"To be sure," I replied; "but you said that next time we met we'd shake
hands."
He sank back and his jaw dropped.
"You remember me--Grant? How is Sir Francis?"
"Remember you!" he said, seizing my hand, "Oh! I say, what a young
beast I was!"
-----------------------------------------------------------------------I learned more than once that he and his brother turned out fine, manly
soldiers, and did their duty well in that hard-fought campaign. I tried
also to do mine, and came back one of the last to leave the Crimea,
another grade higher in my rank.
During my college life I often used to go over and see the brothers
Brownsmith, to be warmly welcomed at every visit; and if ever he got to
know that I was going to Isleworth to spend Sunday, Ike used to walk
over, straighten his back and draw himself up to attention, and salute
me, looking as serious as if in uniform. He did not approve of my going
into the artillery, though.
"It's wrong," he used to say; and in these days he was back at
Isleworth, for Mr Solomon had entered into partnership with his
brother, and both Ike and Shock had elected to follow him back to the
old place.
"Yes," he would say, "it's wrong, Mars Grant, I was always drew to you
because your father had been a sojer; but what would he have said to you
if he had lived to know as you turned gunner?"
"What would you have had me, then? You must have artillerymen."
"Yes, of course, sir; but what are they? You ought to have been a
hoozoar:-"`Oh, them as with jackets go flying,
Oh, they are the gallant hoozoars,'"
he sang--at least he tried to sing; but I went into the artillery.

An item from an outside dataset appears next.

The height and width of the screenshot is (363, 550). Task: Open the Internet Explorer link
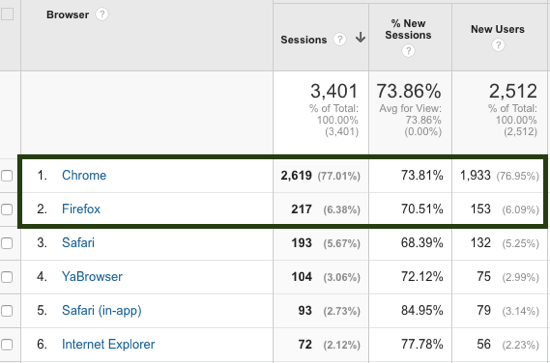(x=108, y=344)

-----------------------------------------------------------------------By the way, I did not tell you the name of the sergeant who ushered
Philip Dalton into my shelter that night. His name was John Hampton, as
fine a soldier as ever stepped. He joined the artillery when I got my
commission. Poor Shock, for I knew him better by that name; he followed
me with the fidelity of a dog; he always contrived something hot for me
when we were almost starving, and any day he would have gone without
that I might eat. And I believe that he would have fought for me to the
death.
Poor Shock! The night when I was told that he could not live, after
being struck down by a piece of shell, I knelt by him in the mud and
held his hand. He just looked up in my face and said softly: "Remember being shut up in the sand-pit, sir, and how you prayed? If
you wouldn't mind, sir--once again?"
I bent down lower and lower, and at last--soldier--hardened by horrors--
grown stern by the life I led--I felt as if I had lost in that rough,
true man the best of friends, and I cried over him like a child!